Bund muss weniger zu Pensionen beisteuern

11.04.2017 • 20:38 Uhr / 3 Minuten Lesezeit
Stöger und Schelling können sich über die Pensionsbilanz freuen. Ihre Schlüsse daraus sind aber andere.  APA
Stöger und Schelling können sich über die Pensionsbilanz freuen. Ihre Schlüsse daraus sind aber andere. APA

Zuschuss sank um 80 Millionen auf 9,9 Milliarden. ÖVP warnt vor Selbstzufriedenheit.
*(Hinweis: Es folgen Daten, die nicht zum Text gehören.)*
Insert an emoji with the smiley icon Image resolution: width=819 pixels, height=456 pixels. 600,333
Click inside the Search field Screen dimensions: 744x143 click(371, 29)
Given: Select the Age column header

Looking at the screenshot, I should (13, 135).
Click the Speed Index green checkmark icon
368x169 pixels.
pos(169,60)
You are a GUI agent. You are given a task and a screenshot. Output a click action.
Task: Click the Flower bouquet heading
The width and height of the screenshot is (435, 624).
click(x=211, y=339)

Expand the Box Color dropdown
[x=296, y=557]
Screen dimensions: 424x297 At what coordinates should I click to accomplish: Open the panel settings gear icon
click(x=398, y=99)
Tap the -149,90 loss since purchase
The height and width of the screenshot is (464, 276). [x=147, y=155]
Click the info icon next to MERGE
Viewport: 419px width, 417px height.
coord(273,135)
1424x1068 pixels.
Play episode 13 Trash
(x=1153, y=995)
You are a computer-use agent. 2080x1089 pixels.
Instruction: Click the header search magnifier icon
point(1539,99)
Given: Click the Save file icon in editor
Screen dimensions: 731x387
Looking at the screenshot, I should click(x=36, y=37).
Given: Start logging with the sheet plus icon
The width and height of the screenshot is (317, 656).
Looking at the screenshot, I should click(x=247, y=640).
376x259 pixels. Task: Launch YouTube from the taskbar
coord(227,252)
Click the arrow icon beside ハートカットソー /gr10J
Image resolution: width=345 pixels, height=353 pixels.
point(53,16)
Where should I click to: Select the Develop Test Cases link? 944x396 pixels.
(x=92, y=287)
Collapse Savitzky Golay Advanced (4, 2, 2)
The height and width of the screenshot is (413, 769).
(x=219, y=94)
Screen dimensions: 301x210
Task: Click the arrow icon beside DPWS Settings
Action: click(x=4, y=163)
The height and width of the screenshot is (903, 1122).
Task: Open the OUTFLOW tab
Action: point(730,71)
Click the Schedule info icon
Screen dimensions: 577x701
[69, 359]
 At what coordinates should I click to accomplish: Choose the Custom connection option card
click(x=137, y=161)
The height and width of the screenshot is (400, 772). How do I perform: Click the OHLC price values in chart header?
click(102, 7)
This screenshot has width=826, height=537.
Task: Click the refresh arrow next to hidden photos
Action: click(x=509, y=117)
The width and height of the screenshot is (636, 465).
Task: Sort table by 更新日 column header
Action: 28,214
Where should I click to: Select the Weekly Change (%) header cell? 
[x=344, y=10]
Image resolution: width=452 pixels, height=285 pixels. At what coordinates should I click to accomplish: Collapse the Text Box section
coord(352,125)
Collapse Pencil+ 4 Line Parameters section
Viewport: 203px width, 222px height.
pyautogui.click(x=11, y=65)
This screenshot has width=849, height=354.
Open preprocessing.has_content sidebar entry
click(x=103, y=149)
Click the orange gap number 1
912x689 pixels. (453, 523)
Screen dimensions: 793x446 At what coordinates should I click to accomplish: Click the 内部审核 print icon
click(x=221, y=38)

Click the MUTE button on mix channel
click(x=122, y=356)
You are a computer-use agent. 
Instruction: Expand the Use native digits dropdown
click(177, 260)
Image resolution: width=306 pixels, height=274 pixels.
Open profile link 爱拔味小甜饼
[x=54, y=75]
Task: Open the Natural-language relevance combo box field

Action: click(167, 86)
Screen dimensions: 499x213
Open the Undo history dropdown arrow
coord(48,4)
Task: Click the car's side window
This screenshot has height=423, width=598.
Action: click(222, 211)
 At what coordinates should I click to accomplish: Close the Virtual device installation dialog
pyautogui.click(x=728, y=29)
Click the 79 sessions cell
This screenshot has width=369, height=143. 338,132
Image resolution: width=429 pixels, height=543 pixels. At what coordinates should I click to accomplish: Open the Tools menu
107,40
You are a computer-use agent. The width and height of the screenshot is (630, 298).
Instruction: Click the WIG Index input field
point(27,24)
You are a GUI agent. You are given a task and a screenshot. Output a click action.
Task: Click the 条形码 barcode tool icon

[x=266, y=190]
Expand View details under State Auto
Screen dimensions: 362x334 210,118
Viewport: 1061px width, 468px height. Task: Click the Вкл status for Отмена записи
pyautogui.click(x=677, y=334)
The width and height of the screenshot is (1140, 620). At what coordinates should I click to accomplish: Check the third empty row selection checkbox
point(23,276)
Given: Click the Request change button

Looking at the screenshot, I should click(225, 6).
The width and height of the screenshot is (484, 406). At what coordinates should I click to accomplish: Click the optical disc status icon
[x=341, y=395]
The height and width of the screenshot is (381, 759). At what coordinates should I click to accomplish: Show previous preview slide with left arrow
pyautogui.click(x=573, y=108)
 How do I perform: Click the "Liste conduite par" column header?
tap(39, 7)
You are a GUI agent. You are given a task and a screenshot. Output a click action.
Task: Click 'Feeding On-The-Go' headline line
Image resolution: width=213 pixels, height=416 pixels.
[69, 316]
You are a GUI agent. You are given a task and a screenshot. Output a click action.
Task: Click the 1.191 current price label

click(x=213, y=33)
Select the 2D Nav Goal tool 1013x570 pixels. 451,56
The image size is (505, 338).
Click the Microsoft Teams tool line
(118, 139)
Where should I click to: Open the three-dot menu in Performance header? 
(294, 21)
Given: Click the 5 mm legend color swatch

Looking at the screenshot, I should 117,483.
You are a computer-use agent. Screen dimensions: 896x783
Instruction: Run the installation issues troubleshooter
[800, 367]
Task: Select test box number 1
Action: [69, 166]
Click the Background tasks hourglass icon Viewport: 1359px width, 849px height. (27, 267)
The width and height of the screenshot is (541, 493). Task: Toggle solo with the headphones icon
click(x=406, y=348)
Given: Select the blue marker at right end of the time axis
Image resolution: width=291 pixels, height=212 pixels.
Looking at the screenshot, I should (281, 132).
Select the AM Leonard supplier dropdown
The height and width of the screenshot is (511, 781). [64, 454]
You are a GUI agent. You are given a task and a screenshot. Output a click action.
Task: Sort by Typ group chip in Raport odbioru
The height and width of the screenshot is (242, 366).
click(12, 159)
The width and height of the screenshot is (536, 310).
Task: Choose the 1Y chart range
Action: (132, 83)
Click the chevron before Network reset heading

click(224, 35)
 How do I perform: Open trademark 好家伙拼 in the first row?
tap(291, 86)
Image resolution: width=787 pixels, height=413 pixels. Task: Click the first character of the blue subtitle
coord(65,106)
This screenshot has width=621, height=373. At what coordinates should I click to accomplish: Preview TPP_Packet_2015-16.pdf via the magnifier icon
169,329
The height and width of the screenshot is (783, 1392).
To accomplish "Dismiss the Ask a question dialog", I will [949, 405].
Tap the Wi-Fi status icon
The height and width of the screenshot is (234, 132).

Wien. Um das Pensionssystem zu erhalten, muss der Bund jährlich mehrere Milliarden an Steuergeld beisteuern. 2016 waren es genau 9,9103 Milliarden Euro. Das sind um fast 80 Millionen Euro weniger als noch im Jahr zuvor. Damit sank der Zuschuss zum zweiten Mal in Folge. 2015 hatte der Bund bereits um knapp 123 Millionen Euro weniger bezahlt. Sozialminister Alois Stöger (SPÖ) erklärt sich das wie folgt: Erstens sei das Pensionsantrittsalter auf 60,35 Jahre gestiegen. Zweitens habe es trotz hoher Arbeitslosigkeit Ende 2016 um 62.000 Beschäftigungsverhältnisse mehr gegeben als im Jahr zuvor. Die Prognosen für die kommenden Jahre stimmen ihn optimistisch. Eine weitere Pensionsreform im Sinne von Kürzungen hält Stöger daher jetzt nicht für notwendig. Er verweist auf die vergangenen Jahre, in denen es schon viele schmerzhafte Einschnitte gegeben habe.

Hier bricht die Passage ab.